Stated exercise >> Copy the items below word for word, beginning at the line that contains "Collapse the Originality side panel" and ending after the line that contains "The width and".

Records supplied >>
• • • •

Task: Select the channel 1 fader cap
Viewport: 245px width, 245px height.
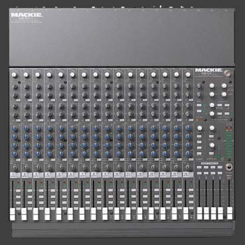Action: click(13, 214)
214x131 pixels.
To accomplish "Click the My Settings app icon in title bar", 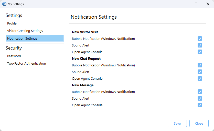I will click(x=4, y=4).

• • • •

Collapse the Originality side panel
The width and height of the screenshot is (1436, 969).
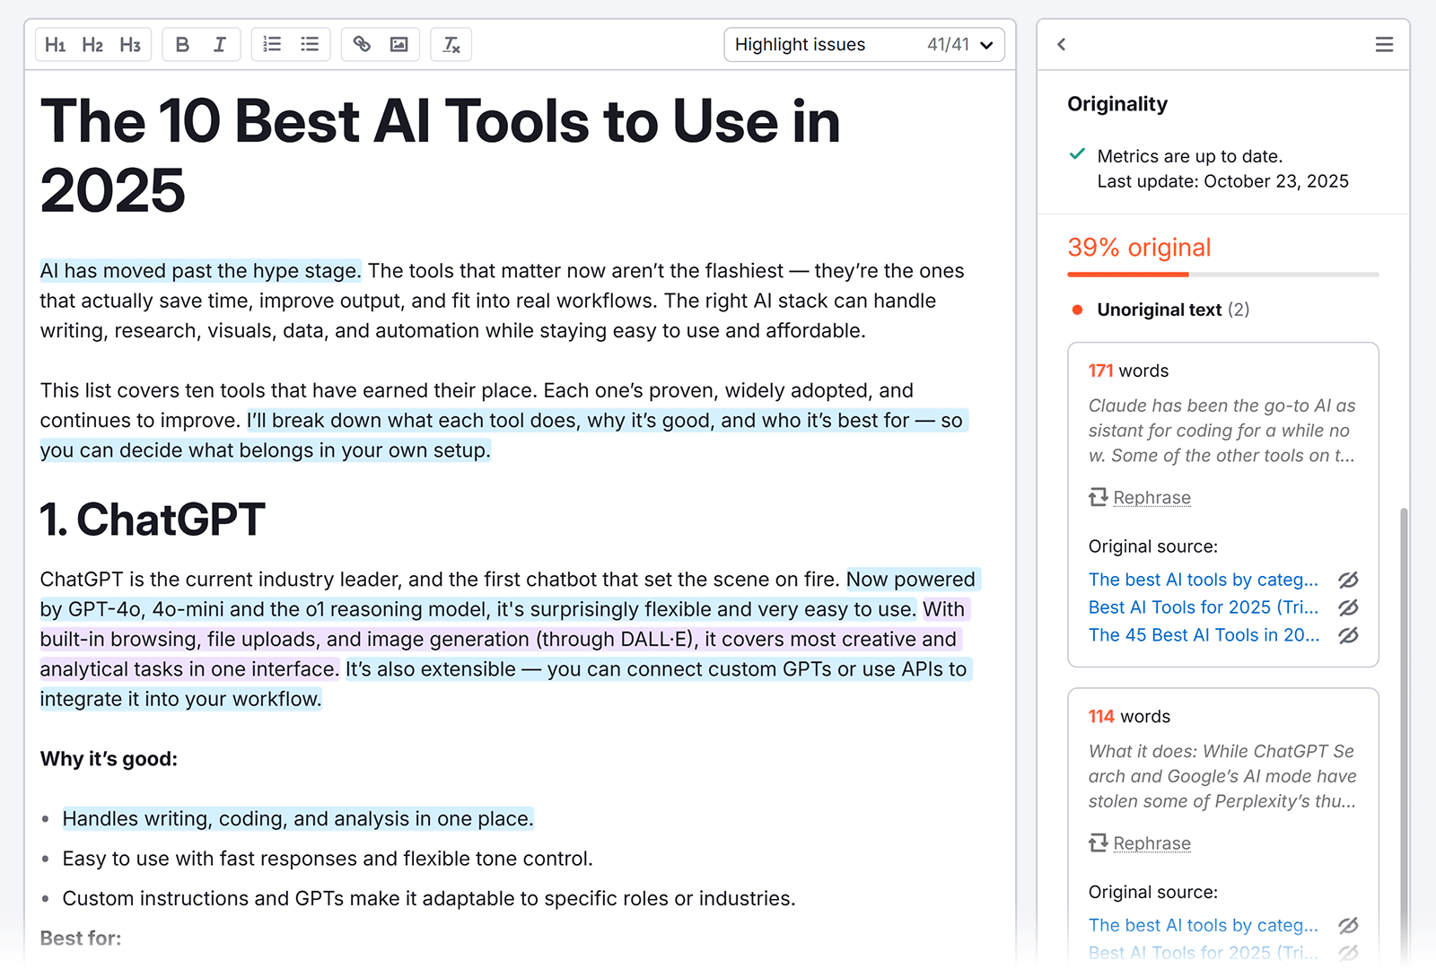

• • • •

Reply >>
Collapse the Originality side panel
The width and height of the screenshot is (1436, 969).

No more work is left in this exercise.